Motorola developed the first truly global communication network using a set of 66 satellites. The business ambitions behind this project and the need for raising venture capital to fund the project led to the creation of the Iridium company' in the late 1990s. While the technology was proven to work, Iridium failed to attract sufficient customers and they filed for bankruptcy in 1999. Obligations to Motorola and loss of expected revenue caused Motorola to spin off the ON Semiconductor (ONNN) business August 4, 1999, raising for Motorola of about $1.1 Billion.
Motorola manufactured two satellite phone handsets for this network - the 9500 and 9505 as well as transceiver units. Some of these are still in production by an OEM but sold under the Iridium brand.
Government and defense
Further declines in business during 2000 and 2001, caused Motorola to spin off its government and defense business to General Dynamics. The business deal closed September 2001. Thus GD Decision Systems was formed (and later merged with General Dynamics C4 Systems) from Motorola's Integrated Information Systems Group.
On October 16, 2003, Motorola announced that it would spin off its semiconductor product sector into a separate company called Freescale Semiconductor, Inc.. The new company began trading on the New York Stock Exchange on July 16th of the following year.

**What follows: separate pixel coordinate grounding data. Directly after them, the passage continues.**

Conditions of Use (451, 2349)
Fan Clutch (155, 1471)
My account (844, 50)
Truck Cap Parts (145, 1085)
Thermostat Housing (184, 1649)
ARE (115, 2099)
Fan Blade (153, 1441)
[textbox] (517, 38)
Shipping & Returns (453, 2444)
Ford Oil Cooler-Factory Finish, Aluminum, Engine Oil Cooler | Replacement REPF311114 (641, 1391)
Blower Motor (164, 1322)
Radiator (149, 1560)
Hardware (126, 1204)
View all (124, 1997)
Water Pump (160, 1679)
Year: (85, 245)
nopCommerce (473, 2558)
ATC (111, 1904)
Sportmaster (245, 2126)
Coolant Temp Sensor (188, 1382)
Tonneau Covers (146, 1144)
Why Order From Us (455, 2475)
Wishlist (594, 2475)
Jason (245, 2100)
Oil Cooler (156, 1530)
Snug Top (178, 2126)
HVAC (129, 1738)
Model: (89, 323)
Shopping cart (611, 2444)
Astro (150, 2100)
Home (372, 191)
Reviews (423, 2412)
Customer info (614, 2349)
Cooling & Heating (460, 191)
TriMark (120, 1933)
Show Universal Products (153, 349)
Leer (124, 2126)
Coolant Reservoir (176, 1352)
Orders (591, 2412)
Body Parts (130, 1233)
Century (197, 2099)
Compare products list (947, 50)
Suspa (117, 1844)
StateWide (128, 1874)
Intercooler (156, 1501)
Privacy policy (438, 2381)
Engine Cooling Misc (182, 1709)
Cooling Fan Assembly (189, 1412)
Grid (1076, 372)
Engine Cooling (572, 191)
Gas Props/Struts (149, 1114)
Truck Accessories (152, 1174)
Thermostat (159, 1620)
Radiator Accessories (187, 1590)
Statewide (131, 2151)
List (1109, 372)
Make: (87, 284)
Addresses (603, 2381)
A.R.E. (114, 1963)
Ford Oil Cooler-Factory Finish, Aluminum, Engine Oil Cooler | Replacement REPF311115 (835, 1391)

In July, 2006 Motorola completed the sale of its automotive business to Continental AG. Motorola’s automotive unit had annual sales of $1.6 billion (€1.33 billion) and employed 4,500. The divisions products included telematics systems used for vehicle navigation and safety services, engine and transmission control electronics, vehicle control, electronics and sensors used in steering, braking, and power doors and power windows.
On March 26, 2008, Motorola's board of directors approved a split into two different publicly traded companies. This came after talk of selling the handset division to another corporation. These new companies are Motorola Mobile Devices and Motorola Broadband & Mobility Solutions. It is expected that this action will be approved by regulatory bodies and will be complete by 2009.
The Six Sigma quality system was developed at Motorola even though it became best known through its use by General Electric. It was created by engineer Bill Smith, under the direction of Bob Galvin (son of founder Paul Galvin) when he was running the company. Motorola University is one of many places that provide Six Sigma training.
Motorola, Inc., along with the Arizona Water Co. has been identified as the sources of TCE contamination that took place in Scottsdale, Arizona. The malfunction led to a ban on the use of water that lasted three days and affected almost 5000 people in the area. Motorola was found to be the main source of the TCE, an industrial solvent that is thought to cause cancer. The TCE contamination was caused by a faulty blower on an air stripping tower that was used to take TCE from the water, and Motorola has attributed the situation to operator error.